Instructions to follow: Your answer must be the full set of records, copied exactly, with no pictures in it.

[Records from a dataset]
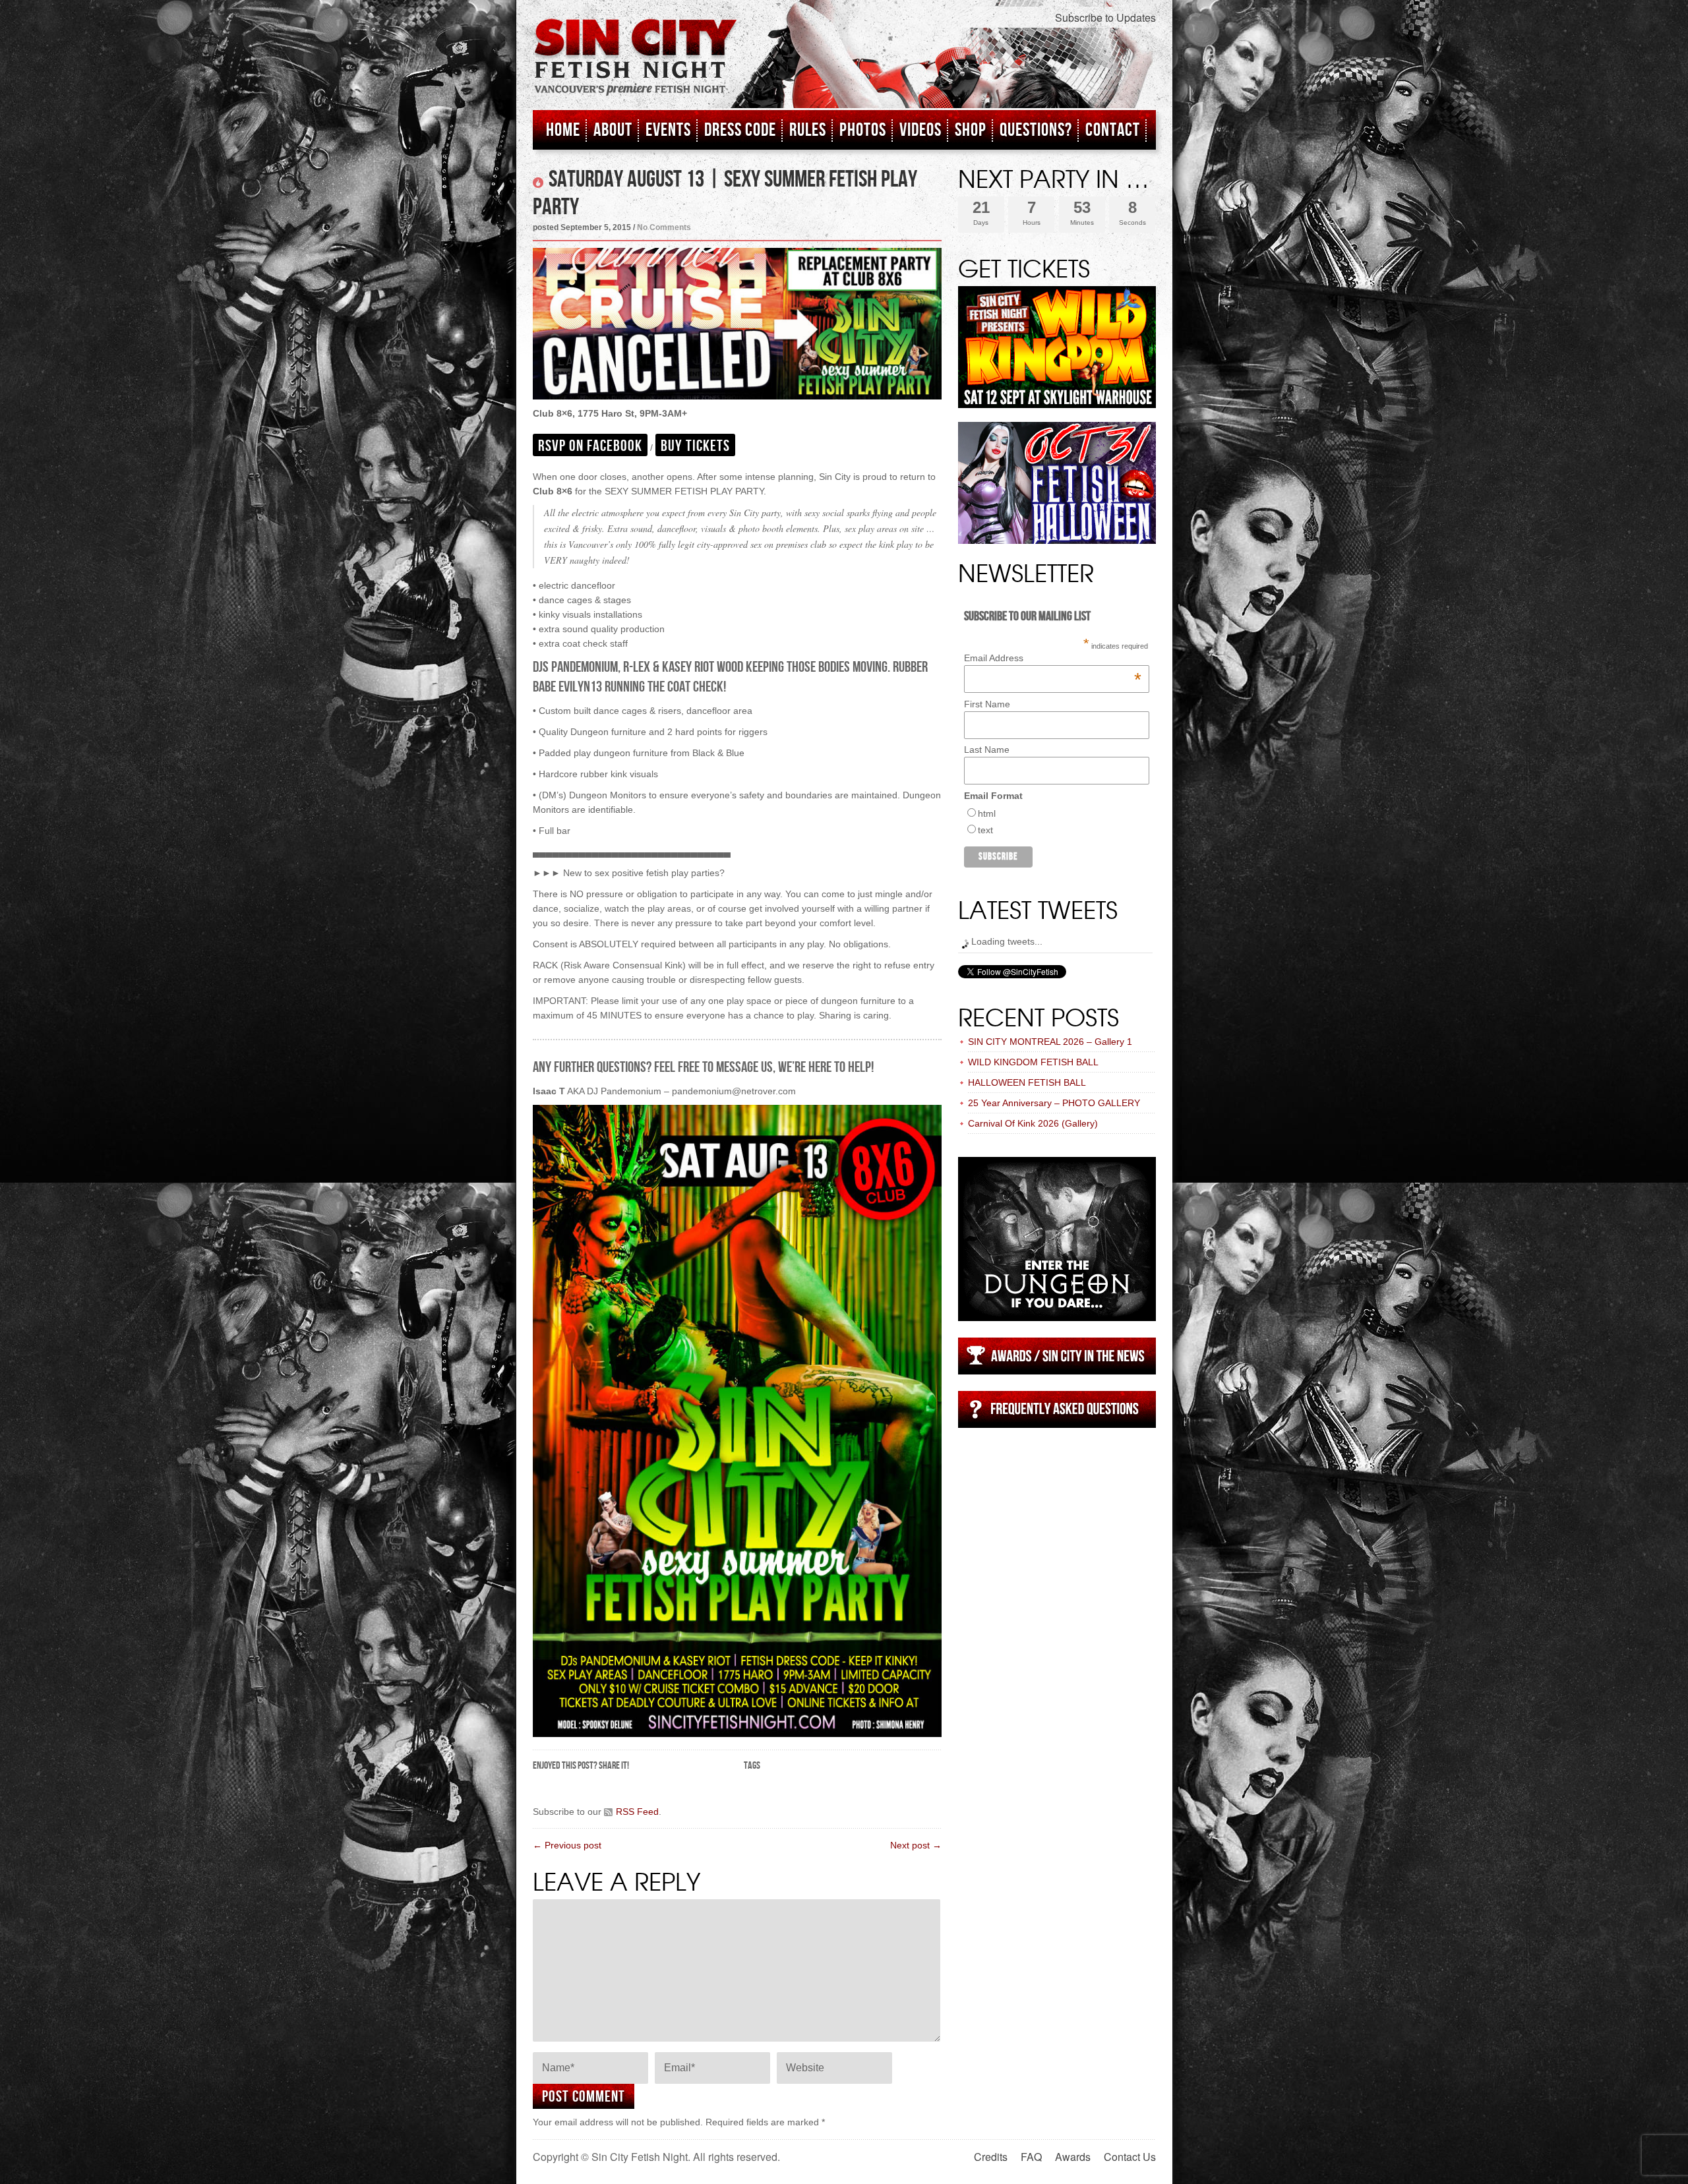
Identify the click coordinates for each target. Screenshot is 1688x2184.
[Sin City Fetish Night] (635, 70)
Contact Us (1130, 2156)
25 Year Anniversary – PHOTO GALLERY (1054, 1103)
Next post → (916, 1845)
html (987, 813)
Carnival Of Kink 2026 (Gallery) (1033, 1123)
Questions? (1036, 130)
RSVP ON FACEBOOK (590, 446)
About (612, 130)
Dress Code (740, 130)
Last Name (987, 749)
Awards (1073, 2156)
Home (563, 130)
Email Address (1052, 658)
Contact (1112, 130)
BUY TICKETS (695, 446)
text (985, 830)
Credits (991, 2156)
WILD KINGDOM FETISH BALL (1033, 1062)
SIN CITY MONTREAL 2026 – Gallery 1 (1050, 1041)
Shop (970, 130)
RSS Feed (637, 1811)
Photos (862, 130)
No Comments (664, 227)
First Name (987, 704)
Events (668, 130)
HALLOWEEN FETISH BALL (1027, 1082)
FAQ (1031, 2156)
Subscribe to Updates (1105, 17)
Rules (807, 130)
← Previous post (567, 1845)
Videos (920, 130)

Reply:
Identify the click coordinates for each target. Screenshot is 1688x2184.
[Sin City Fetish Night] (635, 70)
Contact Us (1130, 2156)
25 Year Anniversary – PHOTO GALLERY (1054, 1103)
Next post → (916, 1845)
html (987, 813)
Carnival Of Kink 2026 (Gallery) (1033, 1123)
Questions? (1036, 130)
RSVP ON FACEBOOK (590, 446)
About (612, 130)
Dress Code (740, 130)
Last Name (987, 749)
Awards (1073, 2156)
Home (563, 130)
Email Address (1052, 658)
Contact (1112, 130)
BUY TICKETS (695, 446)
text (985, 830)
Credits (991, 2156)
WILD KINGDOM FETISH BALL (1033, 1062)
SIN CITY MONTREAL 2026 – Gallery 1 (1050, 1041)
Shop (970, 130)
RSS Feed (637, 1811)
Photos (862, 130)
No Comments (664, 227)
First Name (987, 704)
Events (668, 130)
HALLOWEEN FETISH BALL (1027, 1082)
FAQ (1031, 2156)
Subscribe to Updates (1105, 17)
Rules (807, 130)
← Previous post (567, 1845)
Videos (920, 130)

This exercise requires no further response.